In a TikTok video filmed shortly after the flight, Scalesse told her 478,000 followers that “Today my freedom and independence was taken away, and I don’t know how I’m going to live my life”.

@briscalesse @delta today I’m losing my independence only 6 weeks after my best friend lost hers. How. How. How.

♬ original sound – briscalesse

She told Insider that her boyfriend first noticed the damage to the chair, when one of its caster wheels (a small front wheel that helps the chair maneuver) no longer touched the ground.

The frame had buckled, leaving the break pushing on the wheel. The balance was off as well, leaving Scalesse tilting to one side as she sat in the chair. The damage had left the chair essentially unusable.

“I just immediately went into shock,” Scalesse told Insider.
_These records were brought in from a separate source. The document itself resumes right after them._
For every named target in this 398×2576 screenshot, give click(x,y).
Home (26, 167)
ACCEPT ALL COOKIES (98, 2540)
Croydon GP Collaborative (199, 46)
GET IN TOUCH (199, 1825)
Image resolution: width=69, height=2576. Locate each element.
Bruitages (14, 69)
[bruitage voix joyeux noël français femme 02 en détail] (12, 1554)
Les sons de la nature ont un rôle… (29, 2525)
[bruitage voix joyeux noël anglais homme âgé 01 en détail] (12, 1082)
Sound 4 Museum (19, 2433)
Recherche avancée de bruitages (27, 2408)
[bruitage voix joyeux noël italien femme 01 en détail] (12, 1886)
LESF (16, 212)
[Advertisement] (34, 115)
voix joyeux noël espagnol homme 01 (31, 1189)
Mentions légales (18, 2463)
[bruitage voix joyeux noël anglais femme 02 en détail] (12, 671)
She said that Delta staff referred her to baggage services, which she described as “dehumanizing” given how vital the chair is to her.

“This happens because our wheelchairs are really treated like luggage, not as an extension of our bodies,” she said.

“And I think that’s where kind of the beginning of the problem starts is that they’re not seen as a part of us, our wheelchairs, and our medical devices aren’t seen as a part of us.”

In a statement to Insider, Delta said that its staff “consider a wheelchair as an extension of a person,” and said that it was talking to Scalesse about what happened.

Scalesse said that problems like this are common for disabled people. In her TikTok she said: “I want to, my community want to, experience the world, we want to travel, and we don’t want to be afraid that at the end of a flight our freedom won’t be there”.

One of Scalesse’s friends had the same thing happen to her. GG deFiebre’s chair was broken – also by Delta – on a May trip from New York to Phoenix, which Scalesse also highlighted in a viral TikTok post that was viewed 17 million times.

@briscalesse @delta today I’m losing my independence only 6 weeks after my best friend lost hers. How. How. How.

♬ original sound – briscalesse

Scalesse told Insider that deFiebre is still waiting on the repairs to her chair seven weeks later because of errors by the repair company.

Scalesse told Insider: “I do believe that it’s not an individual problem, or an individual person problem, or even an individual airline problem. I think it’s a deeper systemic issue. 26 wheelchairs are damaged a day by airlines in America.”

A photo of Bri Scalesse and Gigi DeFiebre smiling at the camera
and Gigi DeFiebre are working to highlight the realities of travelling in a wheelchair Bri Scalesse

“It just blows my mind that this can keep happening with no changes being made… whether that’s a specific area for medical devices under the plane, or, what I think most people would love is to have our chairs on the planes with us, even if that’s not us in them, to have them strapped somewhere on the plane.”

US Department of Transportation figures show that thousands of wheelchairs and scooters per year are damaged on flights, with 10,548 damaged in 2019, as Insider’s Talia Lakritz reported.

In a statement to Insider regarding the breaking of Bri Scalesse’s wheelchair, Delta said: “We consider a wheelchair as an extension of a person and understand that any mishandling of this mobility device directly impacts their daily living. We are affirmatively working with the customer to understand what occurred.

“We are proactively working with our Advisory Board on Disability and our cross divisional operations teams to continuously improve the travel experience for our customers with disabilities.”